EU-Kommission erlegt Herstellern eine Zahlung von knapp drei Milliarden Euro auf. Preisabsprachen über 14 Jahre, um Kosten für höhere Emissionsnormen an Kunden weiterzugeben. Schadenersatzklagen von Spediteuren in Vorbereitung.
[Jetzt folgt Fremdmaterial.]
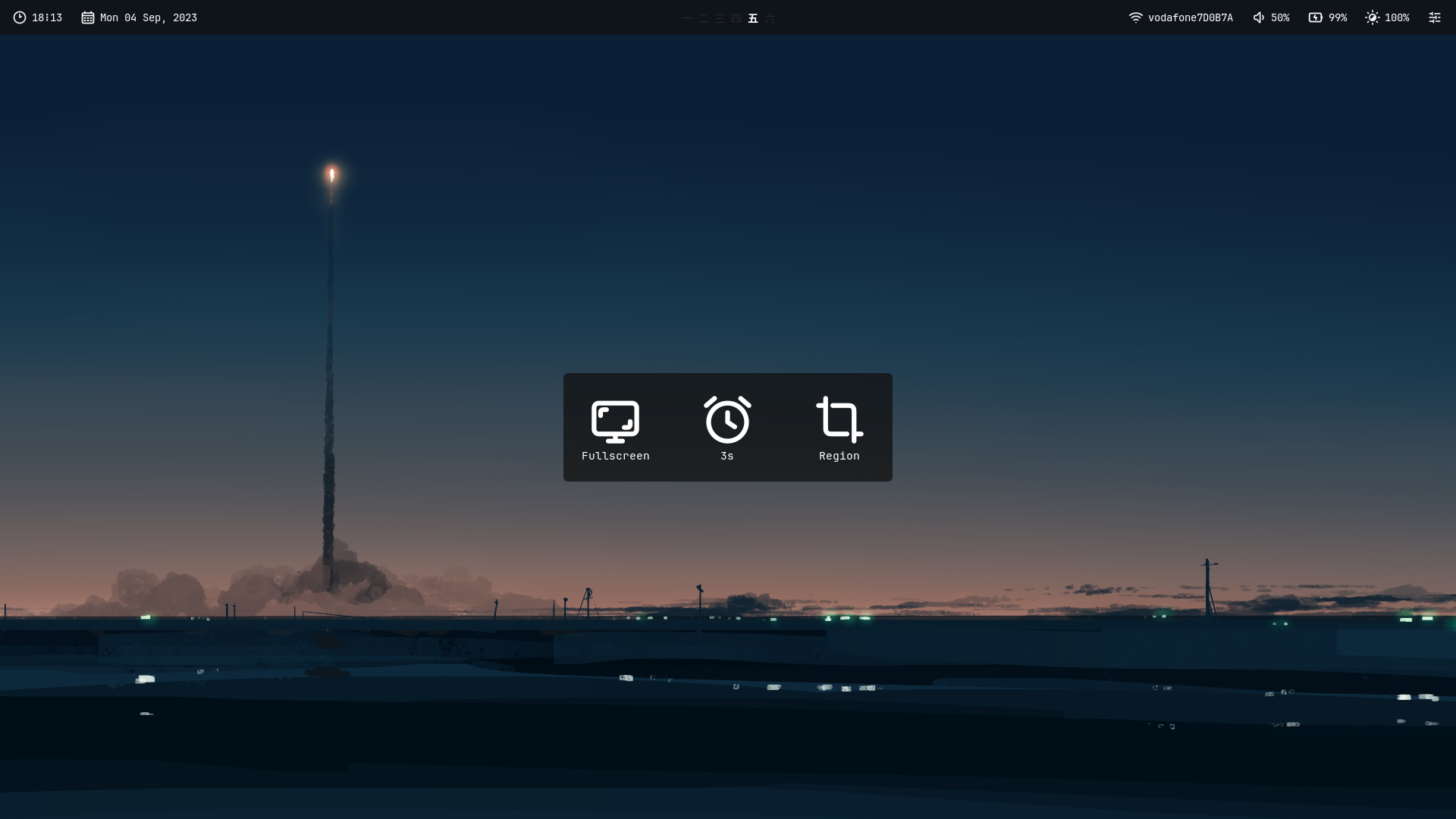Click the calendar icon beside the date
The height and width of the screenshot is (819, 1456).
click(88, 17)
Saftiges Bußgeld: Wegen Preisabsprachen über die Weitergabe der Kosten für die immer komplexere Abgasreinigungstechnik wurden die Lkw-Hersteller jetzt zu einer Rekordstrafe verdonnert. | Foto: Krone
Saftiges Bußgeld: Wegen Preisabsprachen über die Weitergabe der Kosten für die immer komplexere Abgasreinigungstechnik wurden die Lkw-Hersteller jetzt zu einer Rekordstrafe verdonnert. | Foto: Krone
Redaktion (allg.)

Die Europäische Kommission hat ein Rekordbußgeld gegen europäische Lkw-Hersteller verhängt. Insgesamt müssen sie eine Strafe in Höhe von 2,93 Milliarden Euro bezahlen, mit einer Milliarde Euro trägt der Daimler-Konzern die größte Last. Die Kommission kam nach einer Untersuchung zu dem Schluss, dass MAN, Volvo/Renault, Daimler, Iveco und DAF gegen die EU-Kartellvorschriften verstoßen hatten. Von 1997 bis 2011 sprachen sie die Verkaufspreise für Lastkraftwagen ab und gaben so die mit der Einhaltung der strengeren Emissionsvorschriften verbundenen Kosten in abgestimmter Form an die Käufer weiter. Einzig VW-Tochter MAN blieb die Strafe erspart. Das Unternehmen hatte die Kommission als Kronzeuge über das Kartell informiert. Auch die anderen Hersteller räumten ihre Beteiligung am Kartell ein und stimmten einem Vergleich zu. Im Zuge dieser Kartelluntersuchung wurde auch ein Verfahren gegen die weitere VW-Lkw-Tochter Scania eingeleitet. Da Scania nicht von diesem Vergleichsbeschluss erfasst wird, wird das Verfahren für dieses Unternehmen als reguläres Kartellverfahren (ohne Vergleich) weitergeführt.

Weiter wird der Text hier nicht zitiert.